壁の向こうをのぞき込む代わりに火炎瓶を投げる

山本弘のSF秘密基地BLOG:アポロ陰謀論とかいう以前に

 これは驚異である。いや、脅威と言うべきか。義務教育が行き届いているはずの日本人の中にも、小学生レベルの科学知識もない人間が、どうもかなり高い割合で存在しているらしいのだ。
 根本的にこの社会について考え直さないといけないのかもしれない。

山本弘のSF秘密基地BLOG:アポロ陰謀論とかいう以前に

まぁそうなんだけど……。自分について考えると、その程度の科学的素養はある……だけど政治とか経済について、そういうレベルの素養があるか?というと怪しいものだ。小学生は政治や経済について学ばないけれど、基本的な素養として持っていなければならないレベル、という意味で。
あるいは美術について、音楽について、文学について、歴史について、外交について……自分は最低限の素養を持っているか?というとかなり自信がない。


実際のところ、すべての分野において「小学生レベルの知識」を維持することができる人間はほんの一握りだろう。ほとんどの人間は自分にとって関係がある、あるいは自分が興味を持っている分野にのみ、知識を拡大していき、他の分野については歯牙にもかけないのでは?
つまり「義務教育が行き届いているはずの日本人の中にも、小学生レベルの科学知識もない人間が、どうもかなり高い割合で存在しているらしい」ことは実は当たり前のことで、それほど危惧することはないのではないかと思う。悲しいことだけれど。


アポロ計画陰謀論 - Wikipediaをざっと眺めると、この陰謀論が広まったのは、欧米においては「TV局の悪ノリ」、日本においては「著名人のトンデモな主張」が原因であろう。
文中で例に挙げられている副島隆彦は政治評論家である。宇宙工学とも映像技術とも、何ら関わりのないバックボーンを持つ人間である。「小学生レベルの科学知識もない人間」であるとしても何ら不思議はない。


本当に問題なのは、次の3つのことではないだろうか。

  1. 「小学生レベルの知識もない」分野のできごとに対して、一方的な疑義を突きつける行為。
  2. ある分野で有名な人物が、異なる分野に対して1を行うこと。
  3. 2を大衆が信用してしまうこと。

疑義を突きつけるならば、まずその分野についての「小学生レベルの知識」を得ておくべき。そしてある分野での有名人の発言は他の分野については何の権威も持たないことを、大衆が認識すべき。
特に3つめは厄介な問題で、基本的な情報リテラシーであるにも関わらず、ほとんどの人がうっかりやってしまうのではないだろうか。

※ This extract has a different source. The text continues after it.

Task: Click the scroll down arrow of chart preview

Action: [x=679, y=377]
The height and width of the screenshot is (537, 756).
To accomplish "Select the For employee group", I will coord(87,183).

「情報の信憑性について判断する」ということは、現在は高校の「情報」科目で教えられているのではないかと思うけど、もっと早くていいと思う。
小学校高学年から中学卒業までの約6年をかけて、社会科の調べ学習あたりで、「これでもか!」というほど教え込むくらいでいいと思う。実際に信憑性を判断するのは難しくても、「信憑性を判断しなければならない」ということは教えておく必要があるのでは……
資料の信憑性について考えさせられた記憶は、少なくとも義務教育期間にはなかったように思うけど、どうなんだろう? 最近は教えてたりするのだろうか。


蛇足かと思うけど一応。私は教育分野について「小学生レベルの知識もない人間」でありながら、この文章において、一方的に疑義を突きつけた。